Einst war die Region Teil des Reiches Calimshan. Die Stadtstaaten wurden meist von Calshiiten gegründet, die das Reich vergrößern wollten oder aus dem Kernland flohen. Durch den Kampf von Elfen, Betrachtern und Dunkelelfen konnten sich die Städte jedoch unabhängig vom Kernreich erklären und sind es bis heute. Die Region und vorallem die Herrscher der einzelnen Städte ist bis auf wenige Ausnahme jedoch sehr instabil, so dass die ständige Veränderung vor allem Handelsherren und aufstrebende Geister begünstigt. Gold regiert diesen Teil der Welt in besonderem Maße.

[Übersicht]

3.  Geographie

Die Region definiert sich über den See, der in ihrer Mitte liegt und von zahlreichen Wälder umsäumt wird.

Dämmerwald:
Dieser dichte Waldstrich, der unter anderem von riesenhaften Spinnen und gigantischen Schlagen bewohnt wird, ist durch seine Pflanzenvielfalt und seltenes Wachstum vorallem bei Kräuterkundigen, Alchemisten und Magiern beliebt. Darüber hinaus soll er Orte besitzen an welchen magische Gegenstände wieder in Stand gesetzt werden. Diese Orte werden allerdings durch gebundene magische Wesenheiten beschützt, die man Vauntagar Kreaturen nennt. Ist eine dieser Kreaturen verletzt, wird sie in den extradimensionalen Raum verschoben und eine andere nimmt dafür ihren Platz ein.

Jundarwald:
Auch diesem Wald sagt man nach, dass er von vielen Spinnen unterschiedlichster Art und Größe bewohnt wird. Gerüchten zufolge sollen sich auch intelligente Spinnenwesen unter ihnen befinden.
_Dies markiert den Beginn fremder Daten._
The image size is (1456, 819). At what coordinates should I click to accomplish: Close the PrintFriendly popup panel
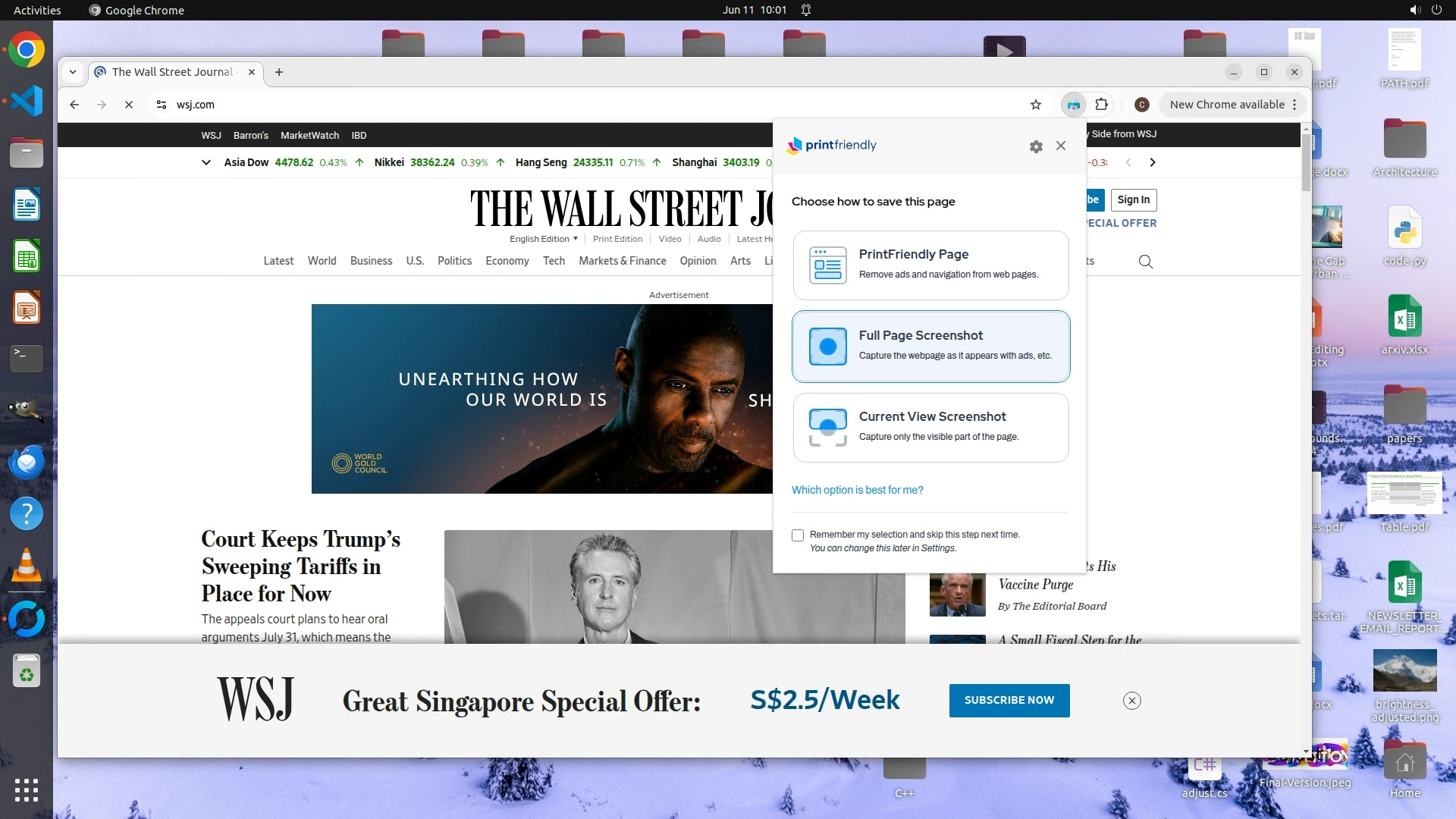pos(1061,146)
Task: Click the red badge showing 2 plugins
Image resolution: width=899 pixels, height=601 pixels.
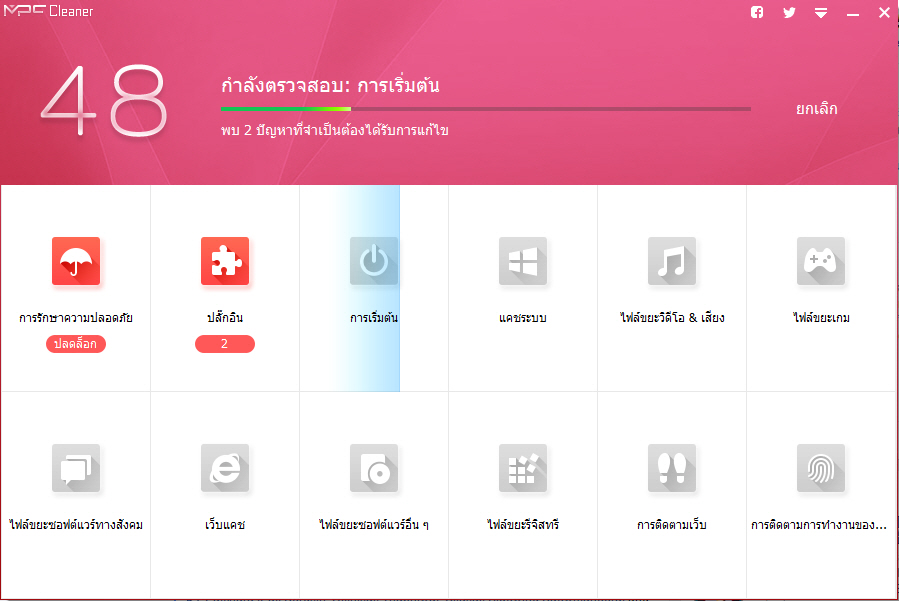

In seinem südlichen Teil birgt der Wald einen kleinen, aktvien Vulkan, der die Bäume alle paar Monate durch seine Lava in Brand setzt und so einen Teil des Waldes niederbrennt.

Die Dampfende See:
Der Name leitet sich von der vulkanischen Aktivität der Dampfenden See ab, die das Wasser mit Mineralien, Hitze und sich daraus entwickelnden Dämpfen anreichert. Zumeist ist die See sehr warm und das Wasser von gelber Farbe. Es ist untrinkbar. Dennoch trägt der See einen großen Fischbestand. Die Fische wachsen hier zu unnatürlicher Größe heran und lassen damit auch Raubtiere und Jäger besonders groß werden. Von Seeungeheuern bis zu Haien, Riesenschildkröten, riesenhaften Blutegeln und Delphinen sind viele unterschiedliche Arten vertreten. Die See ist zudem für ihre grünlichen Austerperlen bekannt. Die Inselgruppen innerhalb der Seen verändern sich stetig und bestehen meist aus ruhenden oder aktiven Vulkanen. Ein großer benennenswerter heutzutage ruhender Vulkan ist der Arnrock. Dort leben Halblinge, die sich selbst als die Arn bezeichnen. Olodels Insel ist ebenso erwähnenswert. Einst lebte sich dort ein exzentrischer calshiitischer Händler aus. Es existieren noch weitere benannte Inselgruppen, die jedoch hier nicht näher vertieft werden.

Qurth Wald:
In diesem geheimnissvollen nahezu unpassierbarem Wald liegen alte Calshiitische Ruinen verborgen, deren Bewohner längst vertrieben wurden. Zahlreiche Monster nennen diesen Landstrich ihre Heimat unter ihnen erneut Spinnentiere, jedoch auch Eulenbären oder intelligente Pilze.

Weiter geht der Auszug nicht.